-------- Material supplied

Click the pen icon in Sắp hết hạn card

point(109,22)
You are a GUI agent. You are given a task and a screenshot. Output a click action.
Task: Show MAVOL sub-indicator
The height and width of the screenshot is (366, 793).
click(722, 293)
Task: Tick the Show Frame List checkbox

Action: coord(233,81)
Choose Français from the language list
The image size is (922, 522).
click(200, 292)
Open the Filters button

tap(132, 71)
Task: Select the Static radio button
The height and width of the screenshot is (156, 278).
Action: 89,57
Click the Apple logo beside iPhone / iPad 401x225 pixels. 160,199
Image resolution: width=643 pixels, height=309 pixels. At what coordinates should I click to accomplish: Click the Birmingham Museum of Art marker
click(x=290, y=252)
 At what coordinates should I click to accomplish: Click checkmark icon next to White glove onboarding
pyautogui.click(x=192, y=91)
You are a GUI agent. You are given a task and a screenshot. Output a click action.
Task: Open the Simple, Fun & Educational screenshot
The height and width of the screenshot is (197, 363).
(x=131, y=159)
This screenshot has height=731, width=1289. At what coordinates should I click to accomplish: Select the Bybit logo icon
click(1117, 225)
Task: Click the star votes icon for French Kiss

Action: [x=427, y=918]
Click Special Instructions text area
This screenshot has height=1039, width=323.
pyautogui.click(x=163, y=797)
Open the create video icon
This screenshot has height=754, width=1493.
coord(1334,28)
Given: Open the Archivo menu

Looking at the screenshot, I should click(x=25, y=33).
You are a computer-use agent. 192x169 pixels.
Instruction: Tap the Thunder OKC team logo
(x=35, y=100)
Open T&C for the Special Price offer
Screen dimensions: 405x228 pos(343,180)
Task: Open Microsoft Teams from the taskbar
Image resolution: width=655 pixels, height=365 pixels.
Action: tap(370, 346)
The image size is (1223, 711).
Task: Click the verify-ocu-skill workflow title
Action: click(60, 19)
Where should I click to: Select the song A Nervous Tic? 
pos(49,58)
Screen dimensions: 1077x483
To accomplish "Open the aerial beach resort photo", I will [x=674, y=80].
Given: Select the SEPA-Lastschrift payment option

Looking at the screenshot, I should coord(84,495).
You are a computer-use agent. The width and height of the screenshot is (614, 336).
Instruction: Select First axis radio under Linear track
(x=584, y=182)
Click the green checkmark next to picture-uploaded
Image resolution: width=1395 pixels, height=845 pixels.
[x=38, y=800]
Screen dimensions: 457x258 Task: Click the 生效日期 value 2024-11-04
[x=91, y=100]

----------------

#### Task statement
Reproduce all of the data. Leave every line unchanged.

#### Task result
Click the pen icon in Sắp hết hạn card

point(109,22)
You are a GUI agent. You are given a task and a screenshot. Output a click action.
Task: Show MAVOL sub-indicator
The height and width of the screenshot is (366, 793).
click(722, 293)
Task: Tick the Show Frame List checkbox

Action: coord(233,81)
Choose Français from the language list
The image size is (922, 522).
click(200, 292)
Open the Filters button

tap(132, 71)
Task: Select the Static radio button
The height and width of the screenshot is (156, 278).
Action: 89,57
Click the Apple logo beside iPhone / iPad 401x225 pixels. 160,199
Image resolution: width=643 pixels, height=309 pixels. At what coordinates should I click to accomplish: Click the Birmingham Museum of Art marker
click(x=290, y=252)
 At what coordinates should I click to accomplish: Click checkmark icon next to White glove onboarding
pyautogui.click(x=192, y=91)
You are a GUI agent. You are given a task and a screenshot. Output a click action.
Task: Open the Simple, Fun & Educational screenshot
The height and width of the screenshot is (197, 363).
(x=131, y=159)
This screenshot has height=731, width=1289. At what coordinates should I click to accomplish: Select the Bybit logo icon
click(1117, 225)
Task: Click the star votes icon for French Kiss

Action: [x=427, y=918]
Click Special Instructions text area
This screenshot has height=1039, width=323.
pyautogui.click(x=163, y=797)
Open the create video icon
This screenshot has height=754, width=1493.
coord(1334,28)
Given: Open the Archivo menu

Looking at the screenshot, I should click(x=25, y=33).
You are a computer-use agent. 192x169 pixels.
Instruction: Tap the Thunder OKC team logo
(x=35, y=100)
Open T&C for the Special Price offer
Screen dimensions: 405x228 pos(343,180)
Task: Open Microsoft Teams from the taskbar
Image resolution: width=655 pixels, height=365 pixels.
Action: tap(370, 346)
The image size is (1223, 711).
Task: Click the verify-ocu-skill workflow title
Action: click(60, 19)
Where should I click to: Select the song A Nervous Tic? 
pos(49,58)
Screen dimensions: 1077x483
To accomplish "Open the aerial beach resort photo", I will [x=674, y=80].
Given: Select the SEPA-Lastschrift payment option

Looking at the screenshot, I should coord(84,495).
You are a computer-use agent. The width and height of the screenshot is (614, 336).
Instruction: Select First axis radio under Linear track
(x=584, y=182)
Click the green checkmark next to picture-uploaded
Image resolution: width=1395 pixels, height=845 pixels.
[x=38, y=800]
Screen dimensions: 457x258 Task: Click the 生效日期 value 2024-11-04
[x=91, y=100]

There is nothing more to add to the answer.